■ **WHAT THE EXERCISE ASKS**:
Print the first line of the records below and every line after it, up to and including the line with "is (1568, 724).". Print nothing else.

■ **EXTRACTED INFORMATION**:
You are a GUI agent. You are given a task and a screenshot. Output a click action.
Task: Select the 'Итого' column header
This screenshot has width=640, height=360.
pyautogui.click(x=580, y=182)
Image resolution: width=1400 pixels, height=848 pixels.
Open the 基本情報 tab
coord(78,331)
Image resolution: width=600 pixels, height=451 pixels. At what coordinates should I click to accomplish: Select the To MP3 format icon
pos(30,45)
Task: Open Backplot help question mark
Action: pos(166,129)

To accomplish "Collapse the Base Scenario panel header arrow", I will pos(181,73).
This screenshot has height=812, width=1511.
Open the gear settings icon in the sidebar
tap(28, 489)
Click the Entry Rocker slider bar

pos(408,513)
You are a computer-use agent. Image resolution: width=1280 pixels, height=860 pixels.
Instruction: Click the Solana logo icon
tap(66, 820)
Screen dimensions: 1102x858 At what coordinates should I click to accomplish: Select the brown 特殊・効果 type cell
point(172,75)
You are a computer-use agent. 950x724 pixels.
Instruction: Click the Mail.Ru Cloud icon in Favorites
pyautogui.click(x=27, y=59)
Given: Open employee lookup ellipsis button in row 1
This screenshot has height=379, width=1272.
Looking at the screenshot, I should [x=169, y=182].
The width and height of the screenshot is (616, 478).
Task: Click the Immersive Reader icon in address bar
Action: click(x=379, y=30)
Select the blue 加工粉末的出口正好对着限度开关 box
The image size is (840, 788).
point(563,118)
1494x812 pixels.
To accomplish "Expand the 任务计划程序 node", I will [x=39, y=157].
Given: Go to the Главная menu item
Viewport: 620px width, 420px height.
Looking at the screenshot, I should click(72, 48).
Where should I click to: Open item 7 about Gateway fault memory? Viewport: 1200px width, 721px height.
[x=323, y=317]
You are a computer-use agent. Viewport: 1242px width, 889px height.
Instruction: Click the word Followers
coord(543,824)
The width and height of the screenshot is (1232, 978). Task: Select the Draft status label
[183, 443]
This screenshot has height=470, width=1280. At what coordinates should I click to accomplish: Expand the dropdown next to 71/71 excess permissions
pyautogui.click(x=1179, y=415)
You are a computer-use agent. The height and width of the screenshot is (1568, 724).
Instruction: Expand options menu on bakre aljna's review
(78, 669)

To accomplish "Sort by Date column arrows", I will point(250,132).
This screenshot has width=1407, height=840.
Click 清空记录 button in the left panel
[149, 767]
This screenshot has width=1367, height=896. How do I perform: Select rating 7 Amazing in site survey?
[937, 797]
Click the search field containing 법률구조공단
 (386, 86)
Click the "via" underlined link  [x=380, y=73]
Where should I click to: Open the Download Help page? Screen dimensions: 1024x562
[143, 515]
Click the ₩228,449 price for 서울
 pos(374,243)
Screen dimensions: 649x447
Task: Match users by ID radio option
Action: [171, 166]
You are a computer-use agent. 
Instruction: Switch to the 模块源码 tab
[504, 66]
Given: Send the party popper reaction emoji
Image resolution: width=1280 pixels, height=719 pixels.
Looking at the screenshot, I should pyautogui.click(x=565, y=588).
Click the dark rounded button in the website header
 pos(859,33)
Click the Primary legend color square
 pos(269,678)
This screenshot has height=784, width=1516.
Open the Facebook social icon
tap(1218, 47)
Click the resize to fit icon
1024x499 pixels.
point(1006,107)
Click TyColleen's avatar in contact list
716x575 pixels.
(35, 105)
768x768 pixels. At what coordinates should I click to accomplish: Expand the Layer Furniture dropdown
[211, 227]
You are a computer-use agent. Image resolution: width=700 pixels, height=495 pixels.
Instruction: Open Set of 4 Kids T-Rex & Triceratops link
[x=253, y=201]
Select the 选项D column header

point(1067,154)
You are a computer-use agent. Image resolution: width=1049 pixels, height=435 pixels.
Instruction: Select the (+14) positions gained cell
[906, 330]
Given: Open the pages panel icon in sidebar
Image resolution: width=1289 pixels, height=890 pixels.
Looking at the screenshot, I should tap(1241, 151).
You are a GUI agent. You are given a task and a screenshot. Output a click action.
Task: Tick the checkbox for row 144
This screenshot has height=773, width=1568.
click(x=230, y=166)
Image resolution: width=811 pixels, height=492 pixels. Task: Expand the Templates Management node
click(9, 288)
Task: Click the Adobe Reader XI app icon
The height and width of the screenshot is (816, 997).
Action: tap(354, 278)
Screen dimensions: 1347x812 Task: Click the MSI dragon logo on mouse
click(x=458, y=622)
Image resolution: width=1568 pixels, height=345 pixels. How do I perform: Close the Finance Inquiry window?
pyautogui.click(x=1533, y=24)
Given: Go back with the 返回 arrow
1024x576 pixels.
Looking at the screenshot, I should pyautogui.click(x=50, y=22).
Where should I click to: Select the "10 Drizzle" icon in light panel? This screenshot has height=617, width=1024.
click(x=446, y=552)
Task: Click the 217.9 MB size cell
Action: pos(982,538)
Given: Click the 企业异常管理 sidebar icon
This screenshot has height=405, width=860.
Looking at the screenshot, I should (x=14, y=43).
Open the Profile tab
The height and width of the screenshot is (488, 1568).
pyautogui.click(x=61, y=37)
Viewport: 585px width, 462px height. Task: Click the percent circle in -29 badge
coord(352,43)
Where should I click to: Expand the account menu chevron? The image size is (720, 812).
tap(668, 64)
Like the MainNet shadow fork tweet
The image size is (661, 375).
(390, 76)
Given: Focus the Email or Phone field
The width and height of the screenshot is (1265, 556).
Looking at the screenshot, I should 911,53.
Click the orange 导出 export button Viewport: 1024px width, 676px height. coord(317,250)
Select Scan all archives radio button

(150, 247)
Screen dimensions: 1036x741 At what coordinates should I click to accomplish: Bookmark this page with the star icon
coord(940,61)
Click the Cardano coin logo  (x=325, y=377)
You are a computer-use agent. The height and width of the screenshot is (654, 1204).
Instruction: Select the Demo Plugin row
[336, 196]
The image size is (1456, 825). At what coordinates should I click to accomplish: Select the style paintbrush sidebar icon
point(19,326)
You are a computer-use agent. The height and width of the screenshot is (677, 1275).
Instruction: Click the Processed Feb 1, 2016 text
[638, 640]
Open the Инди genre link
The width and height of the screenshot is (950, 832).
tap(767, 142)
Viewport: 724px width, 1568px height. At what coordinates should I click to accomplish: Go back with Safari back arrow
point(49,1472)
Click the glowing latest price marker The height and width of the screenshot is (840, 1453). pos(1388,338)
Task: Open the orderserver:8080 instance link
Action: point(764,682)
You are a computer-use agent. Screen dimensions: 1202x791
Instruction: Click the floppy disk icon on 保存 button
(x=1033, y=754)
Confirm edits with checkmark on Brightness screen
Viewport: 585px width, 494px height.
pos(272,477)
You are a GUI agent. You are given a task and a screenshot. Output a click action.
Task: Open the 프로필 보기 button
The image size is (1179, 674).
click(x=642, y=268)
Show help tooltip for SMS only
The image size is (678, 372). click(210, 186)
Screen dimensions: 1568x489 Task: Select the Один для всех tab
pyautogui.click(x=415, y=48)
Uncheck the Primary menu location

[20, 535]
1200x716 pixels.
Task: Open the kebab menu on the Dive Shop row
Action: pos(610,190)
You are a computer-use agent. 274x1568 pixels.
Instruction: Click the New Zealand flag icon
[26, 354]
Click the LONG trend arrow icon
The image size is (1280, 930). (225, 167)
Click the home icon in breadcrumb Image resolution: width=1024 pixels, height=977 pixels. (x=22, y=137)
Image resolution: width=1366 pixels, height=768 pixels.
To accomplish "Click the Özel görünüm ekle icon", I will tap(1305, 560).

■ **SOLUTION TO THIS PROBLEM**:
You are a GUI agent. You are given a task and a screenshot. Output a click action.
Task: Select the 'Итого' column header
This screenshot has width=640, height=360.
pyautogui.click(x=580, y=182)
Image resolution: width=1400 pixels, height=848 pixels.
Open the 基本情報 tab
coord(78,331)
Image resolution: width=600 pixels, height=451 pixels. At what coordinates should I click to accomplish: Select the To MP3 format icon
pos(30,45)
Task: Open Backplot help question mark
Action: pos(166,129)

To accomplish "Collapse the Base Scenario panel header arrow", I will pos(181,73).
This screenshot has height=812, width=1511.
Open the gear settings icon in the sidebar
tap(28, 489)
Click the Entry Rocker slider bar

pos(408,513)
You are a computer-use agent. Image resolution: width=1280 pixels, height=860 pixels.
Instruction: Click the Solana logo icon
tap(66, 820)
Screen dimensions: 1102x858 At what coordinates should I click to accomplish: Select the brown 特殊・効果 type cell
point(172,75)
You are a computer-use agent. 950x724 pixels.
Instruction: Click the Mail.Ru Cloud icon in Favorites
pyautogui.click(x=27, y=59)
Given: Open employee lookup ellipsis button in row 1
This screenshot has height=379, width=1272.
Looking at the screenshot, I should [x=169, y=182].
The width and height of the screenshot is (616, 478).
Task: Click the Immersive Reader icon in address bar
Action: click(x=379, y=30)
Select the blue 加工粉末的出口正好对着限度开关 box
The image size is (840, 788).
point(563,118)
1494x812 pixels.
To accomplish "Expand the 任务计划程序 node", I will [x=39, y=157].
Given: Go to the Главная menu item
Viewport: 620px width, 420px height.
Looking at the screenshot, I should click(72, 48).
Where should I click to: Open item 7 about Gateway fault memory? Viewport: 1200px width, 721px height.
[x=323, y=317]
You are a computer-use agent. Viewport: 1242px width, 889px height.
Instruction: Click the word Followers
coord(543,824)
The width and height of the screenshot is (1232, 978). Task: Select the Draft status label
[183, 443]
This screenshot has height=470, width=1280. At what coordinates should I click to accomplish: Expand the dropdown next to 71/71 excess permissions
pyautogui.click(x=1179, y=415)
You are a computer-use agent. The height and width of the screenshot is (1568, 724).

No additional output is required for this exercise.